*Extracted data*:

# # # #

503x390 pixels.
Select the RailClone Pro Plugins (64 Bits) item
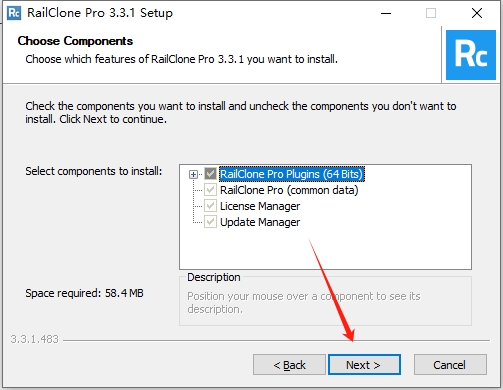292,174
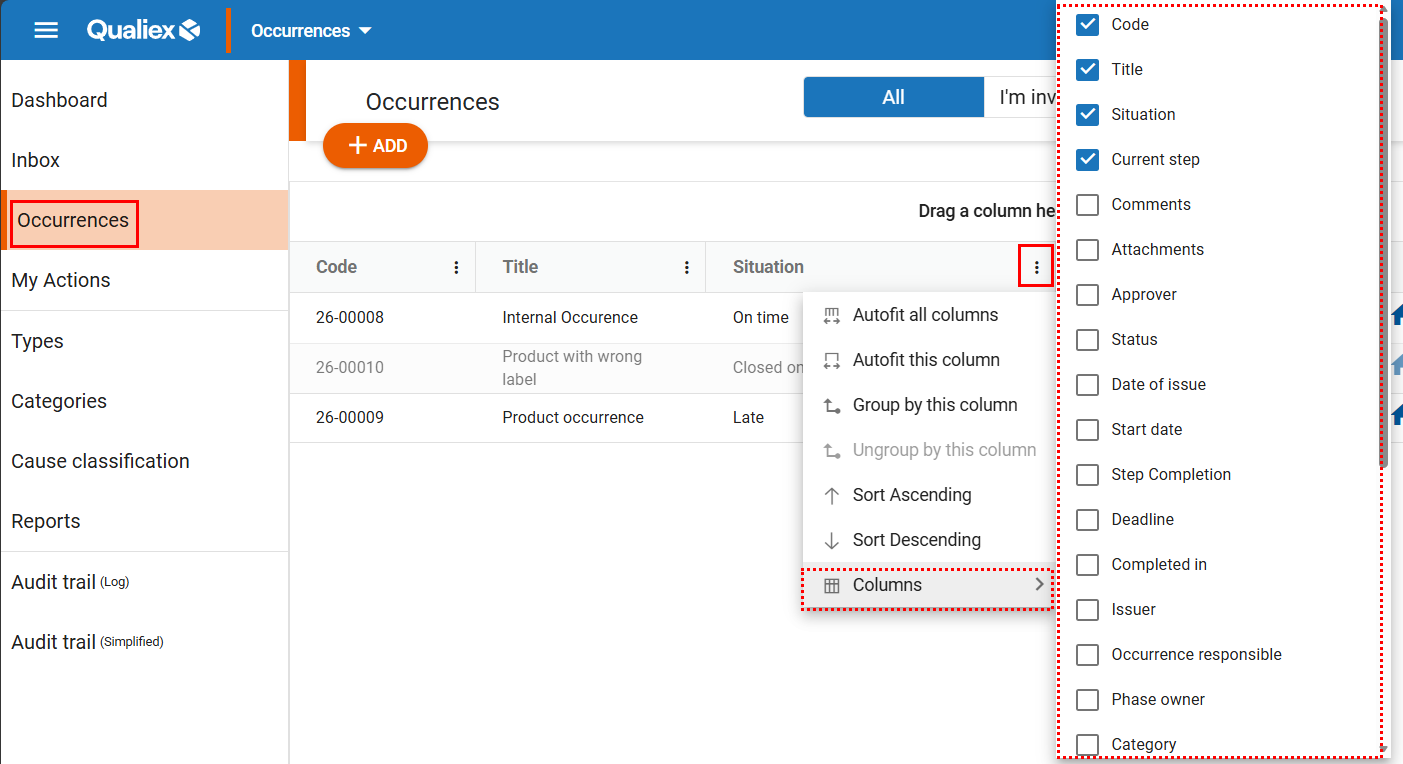Select Autofit this column
1403x764 pixels.
[x=925, y=360]
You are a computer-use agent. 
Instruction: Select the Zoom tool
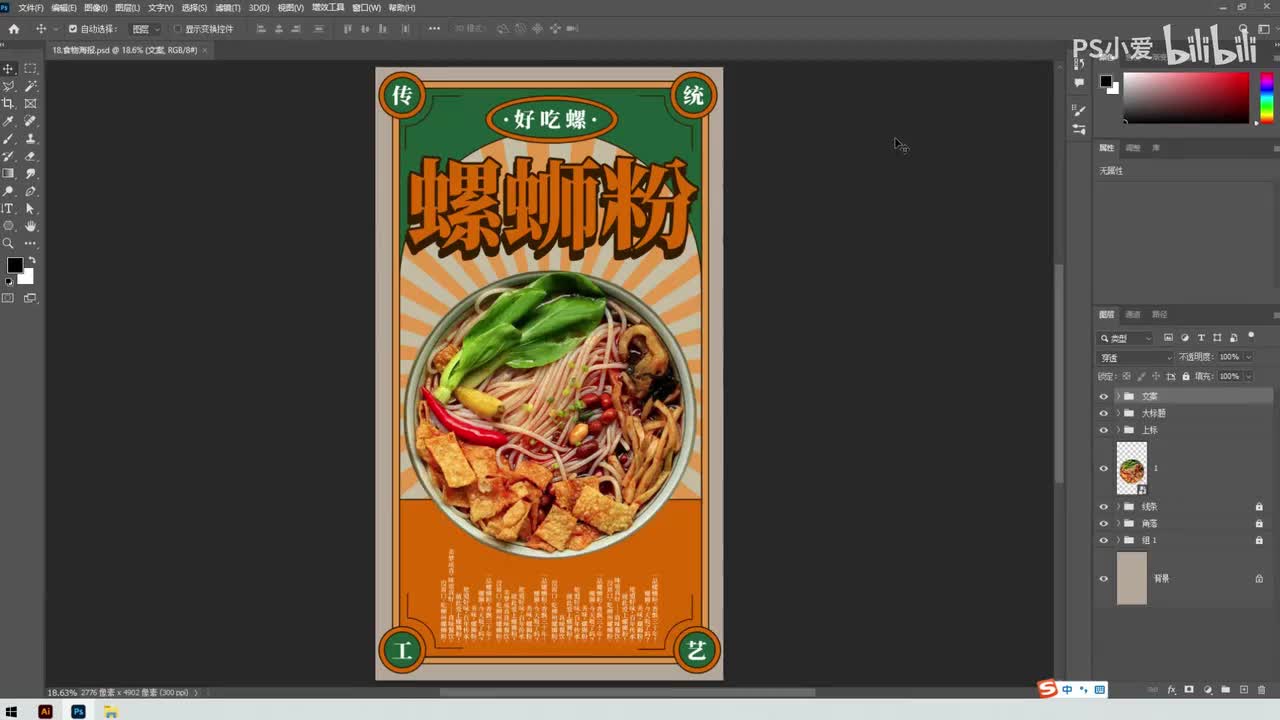point(8,243)
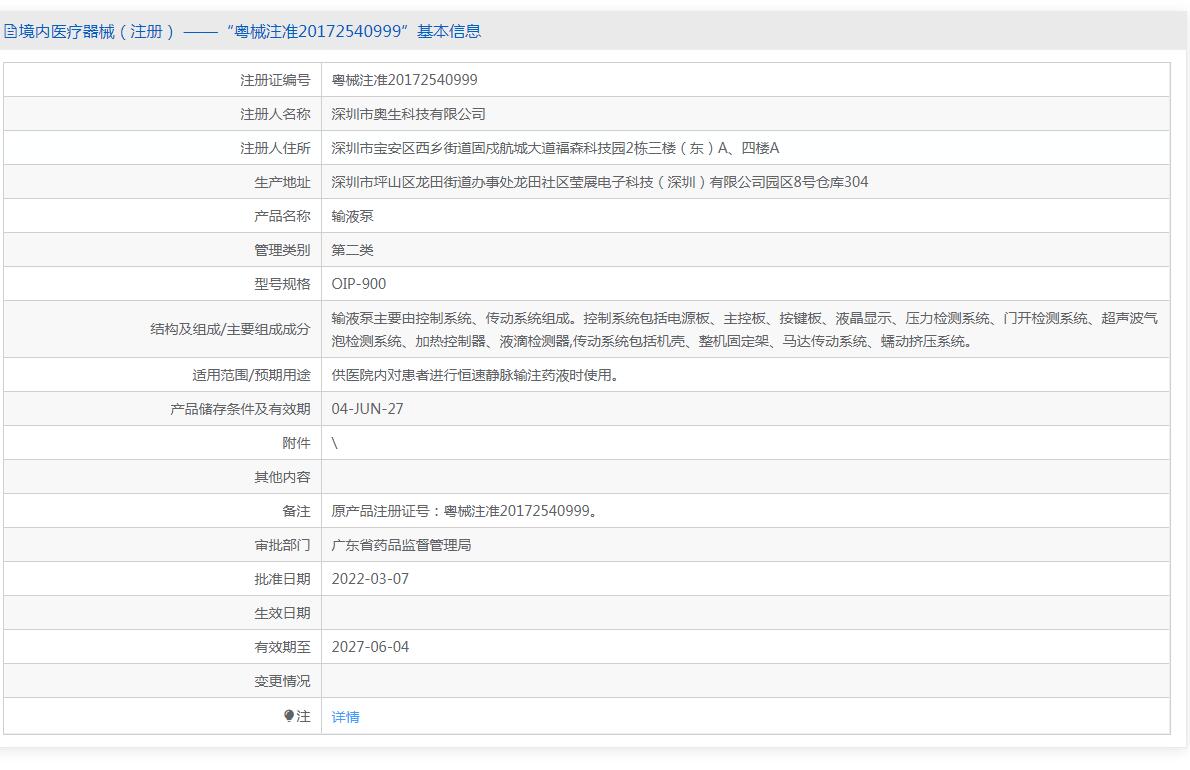Viewport: 1190px width, 770px height.
Task: Click management category 第二类
Action: click(352, 250)
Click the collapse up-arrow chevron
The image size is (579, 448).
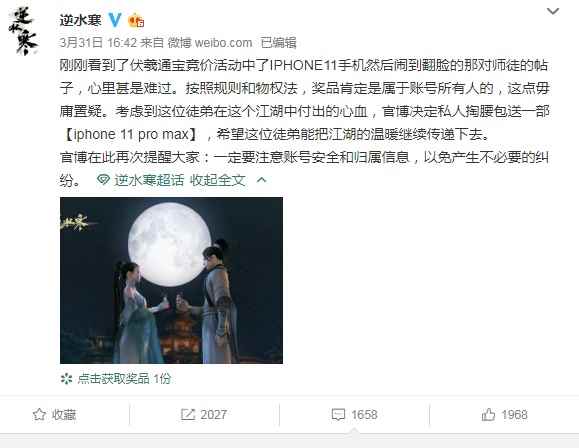pyautogui.click(x=261, y=180)
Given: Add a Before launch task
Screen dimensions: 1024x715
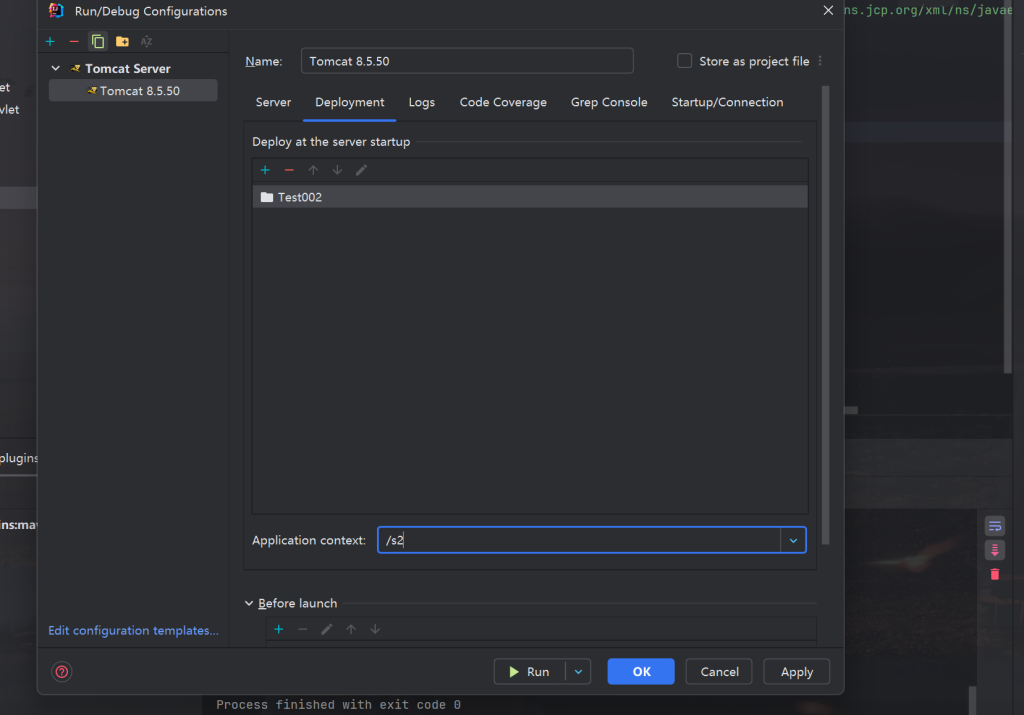Looking at the screenshot, I should pyautogui.click(x=279, y=629).
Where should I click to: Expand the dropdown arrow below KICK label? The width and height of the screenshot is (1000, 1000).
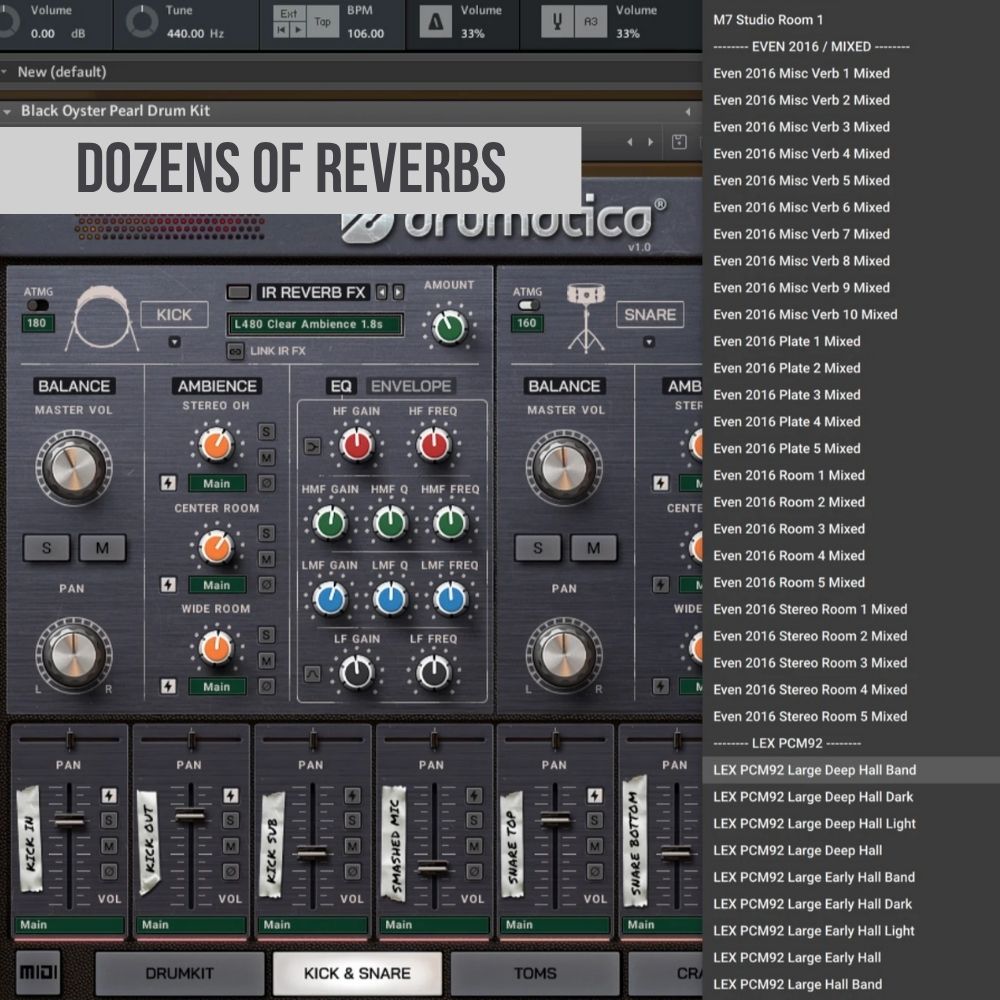(174, 342)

# # # #

Copy out all of the entries above word for word, leaving out the pictures.

*Result of this exercise*:
503x390 pixels.
Select the RailClone Pro Plugins (64 Bits) item
292,174
Select Autofit this column
1403x764 pixels.
[x=925, y=360]
You are a computer-use agent. 
Instruction: Select the Zoom tool
point(8,243)
Viewport: 1190px width, 770px height.
Task: Click management category 第二类
Action: click(352, 250)
Click the collapse up-arrow chevron
The image size is (579, 448).
pyautogui.click(x=261, y=180)
Given: Add a Before launch task
Screen dimensions: 1024x715
Looking at the screenshot, I should pyautogui.click(x=279, y=629).
Where should I click to: Expand the dropdown arrow below KICK label? The width and height of the screenshot is (1000, 1000).
(174, 342)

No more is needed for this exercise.